Whole milk powder prices look likely to improve a little after dropping 7.7 per cent at the previous sale in what was later seen as a rebalancing between the main products on offer.

In the big picture, analysts said the likelihood of continued declines in world production would remain supportive for prices this year.

Karl Arns, dairy futures broker at OM Financial, said the first sale of 2017 on January 4 - which saw prices overall fall by 3.9 per cent - was looking like an aberration.


"We certainly expect the result to be positive," he said.

"The exact amount of the improvement is uncertain but something around 2 to 4 per cent (for whole milk powder) looks likely," he said.

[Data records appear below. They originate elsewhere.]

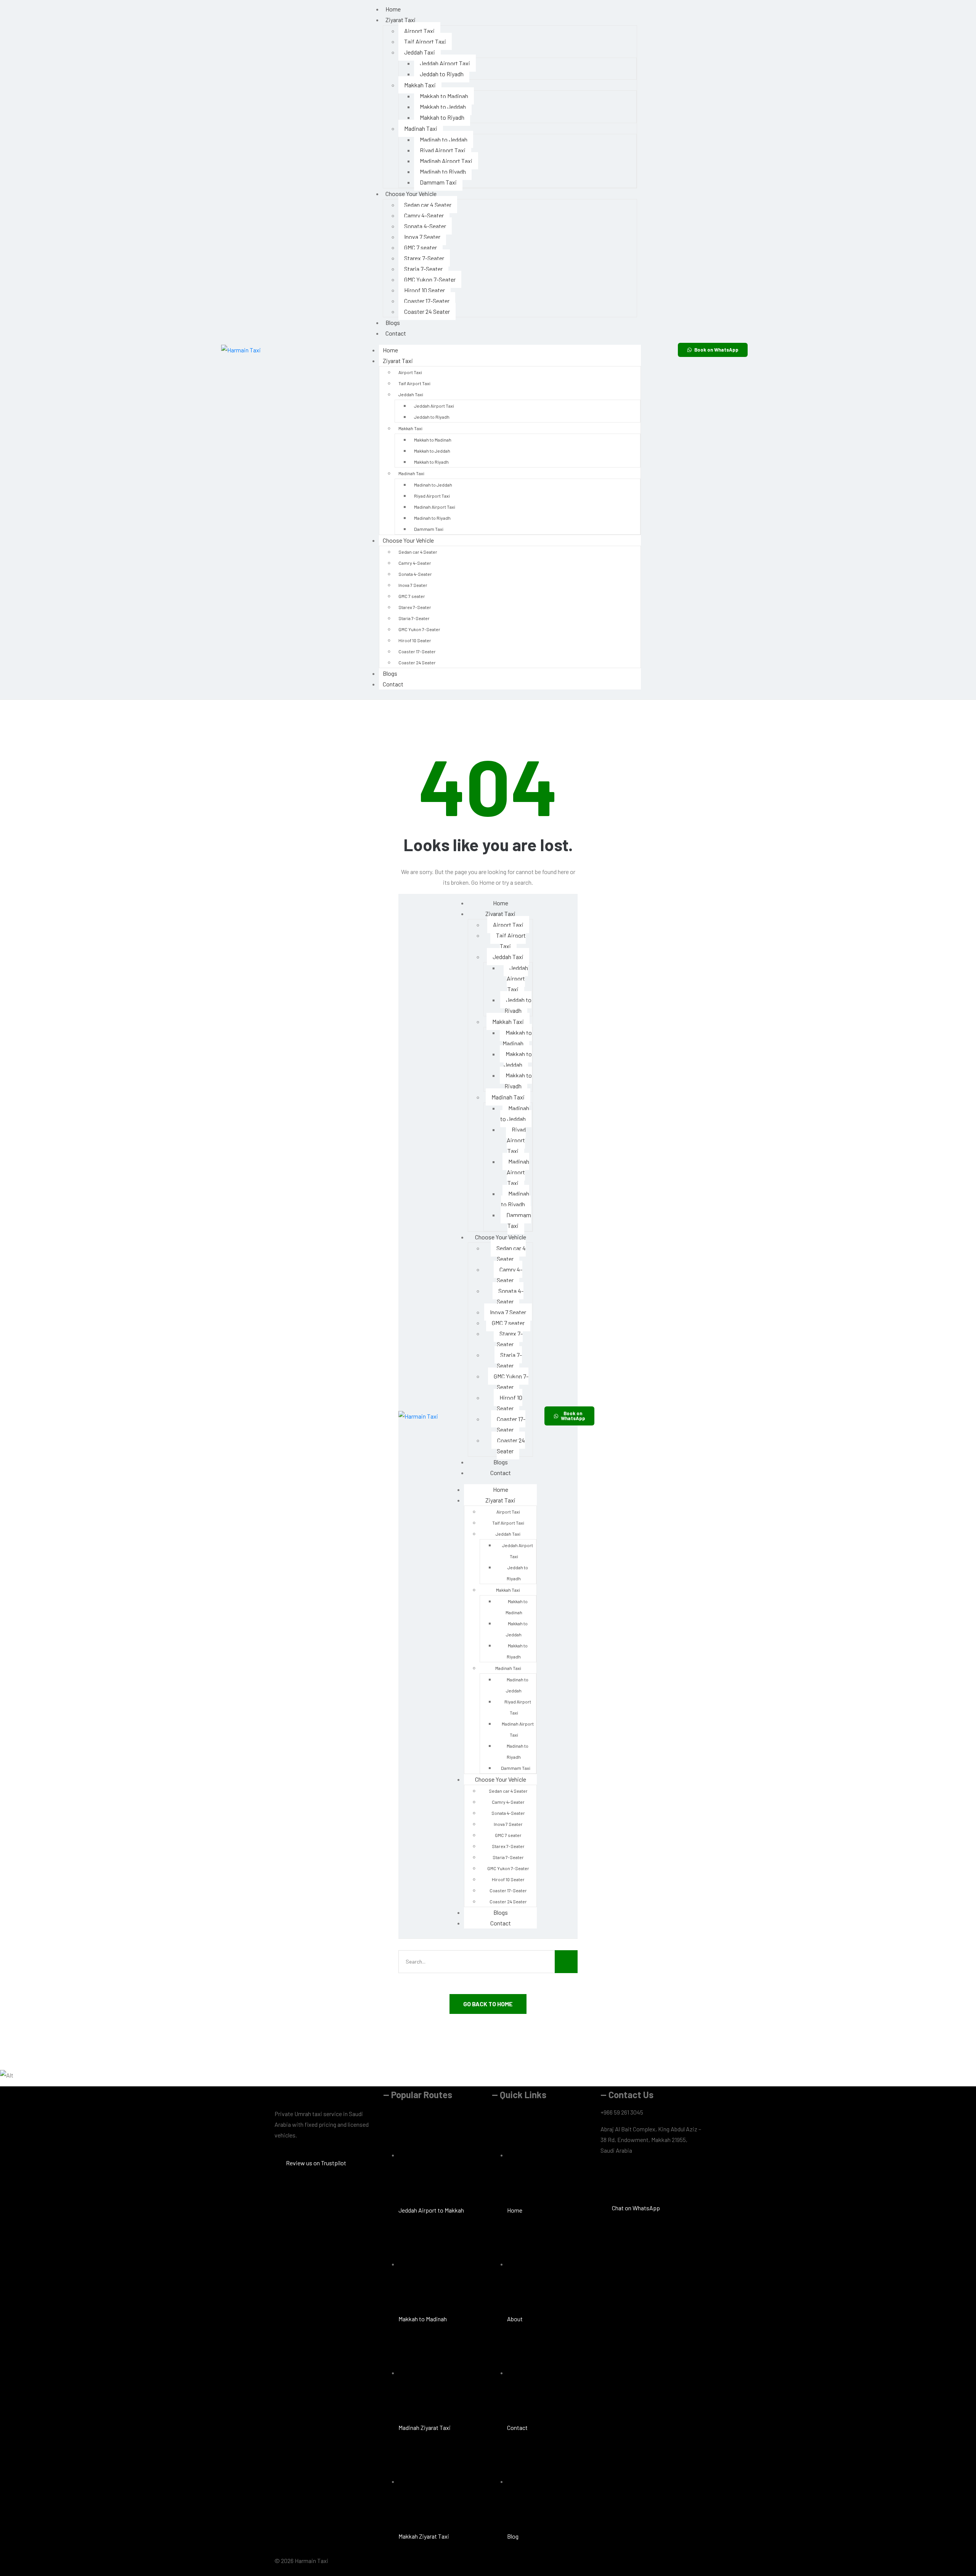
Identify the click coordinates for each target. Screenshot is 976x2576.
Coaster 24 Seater (427, 311)
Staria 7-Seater (423, 268)
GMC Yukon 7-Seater (430, 279)
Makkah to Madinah (444, 96)
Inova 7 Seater (422, 236)
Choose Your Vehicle (411, 193)
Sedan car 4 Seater (427, 204)
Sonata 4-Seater (425, 226)
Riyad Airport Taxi (443, 150)
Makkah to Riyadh (442, 117)
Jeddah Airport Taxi (445, 63)
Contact (395, 333)
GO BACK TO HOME (488, 2003)
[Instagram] (630, 2179)
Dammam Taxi (438, 182)
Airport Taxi (419, 30)
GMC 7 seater (420, 247)
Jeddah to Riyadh (442, 73)
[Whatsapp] (650, 2179)
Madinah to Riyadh (443, 171)
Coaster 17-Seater (426, 300)
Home (390, 350)
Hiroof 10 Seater (424, 290)
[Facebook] (610, 2179)
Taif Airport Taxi (425, 41)
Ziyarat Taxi (400, 19)
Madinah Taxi (420, 128)
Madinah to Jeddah (443, 139)
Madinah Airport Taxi (446, 160)
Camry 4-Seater (424, 215)
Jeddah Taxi (419, 52)
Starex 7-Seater (424, 258)
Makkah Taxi (420, 84)
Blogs (392, 322)
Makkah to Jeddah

Dairy HQ analyst Susan Kilsby also expects to see a small improvement.

"The underlying fundamentals still indicate that we should not see a big drop in commodity prices as milk supply is still contracting across the globe," Kilsby said.

She expects to see a small price gain in whole milk powder and anhydrous milk fat and with marginal falls in skim milk powder and butter.

"The first auction [of 2017] was a rebalancing of the various commodities, rather than the start of a new downward trend," she said.

While production is declining in most of the big dairy producing countries, the exception is the United States, where it is rising in line with strong domestic demand for butter.

Rabobank, in its latest quarterly outlook, said reduced dairy supply will fuel further dairy price increases in the early part of this year.

Dairy production in the second half of 2016 dropped significantly in six of the seven key dairy export regions, with 2.6 million tonnes less milk produced compared to the second half of 2015.


"Reduced cow numbers and challenging production conditions mean we expect the recovery of global dairy production and volumes for export will be delayed until the second half of 2017 - and this will create further upward price pressure in the short term," Rabobank dairy analyst Emma Higgins said.

Challenging production conditions were particularly evident in New Zealand, Higgins said, with disruptive weather at the beginning of the season hammering spring pasture growth in the North Island.

In its last production update, Fonterra said its milk collection across New Zealand for the seven months to December 31 reached 881 million kg of milksolids - down 5.5 per cent compared with the same period last season.

Fonterra last year raised its farmgate milk price by 75c to $6.00 per kg of milksolids - almost a dollar above Dairy NZ's estimate of breakeven.

Most dairy analysts have raised their forecasts for the current season to around $6.20 to $6.50/kg.